The most recent rate hike by the US Federal Reserve is likely to have played a role. On Wednesday, it raised interest rates in the US by a further 25 basis points (0.25 percentage points). In the run-up to the meeting, many investors had hoped that the banking crisis would fed deviate from their course and bring the turnaround in interest rates to a temporary end. But the central bankers were stubborn.
Because the fed raised interest rates only slightly and hinted that a change of course could be imminent, apparently trying to strike a balance between fighting inflation and calming investors. That didn’t work out as hoped. European banks do not necessarily have the same problems as US institutions. Should more banks collapse in the United States because they are suffering from the burden of rising interest rates, this is unlikely to be good for confidence in the banking system, including the European one.
In addition, there is concern that the turnaround in interest rates could lead not only to a banking crisis but also to an economic crisis in the USA, the consequences of which in turn are likely to affect Europe. Then the European banks could default on more loans, which would weigh on the results of the banks. The fear of such a scenario is likely to have contributed to the current price crash on Friday, especially at Commerzbank. After all, the group is considered the most important financier of German medium-sized companies, which would suffer greatly from an economic crisis.

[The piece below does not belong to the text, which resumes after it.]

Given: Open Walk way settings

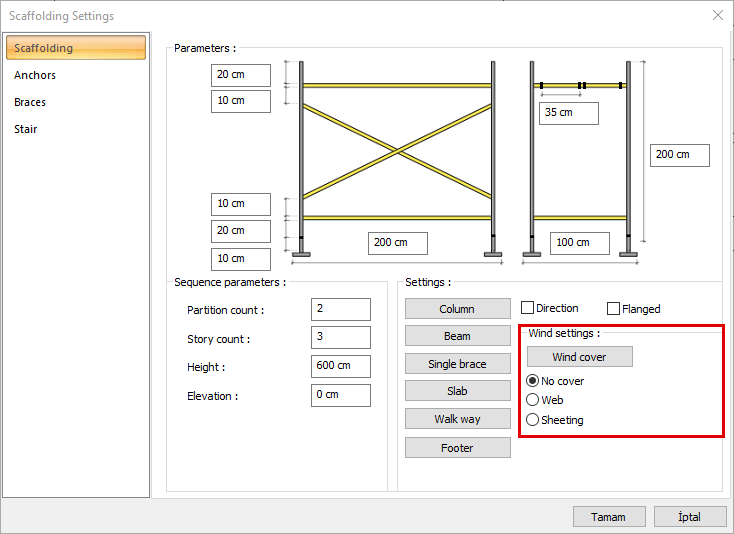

The EU, meanwhile, is trying to limit the damage and restore confidence to shaky markets. For example, Eurogroup boss Paschal Donohoe said at the EU summit in Brussels on Friday: “I believe that our regulators, our institutions at national and European level have played a very, very important role in strengthening the resilience of our banking system.” therefore be confident “in terms of the liquidity and resilience that our banking system has built”.
The trigger for the current unrest on the banking market was the liquidation of Silvergate Capital at the beginning of March. This US financial group was geared towards the crypto industry, which has been rumbling around for months. Just a few days later, the Silicon Valley Bank collapsed. The US money house, which specializes in start-up financing, was initially placed under the control of the US authorities and closed in mid-March. In the course of this, other smaller US regional banks gradually stumbled; in Europe, the Swiss Credit Suisse then slipped into the crisis.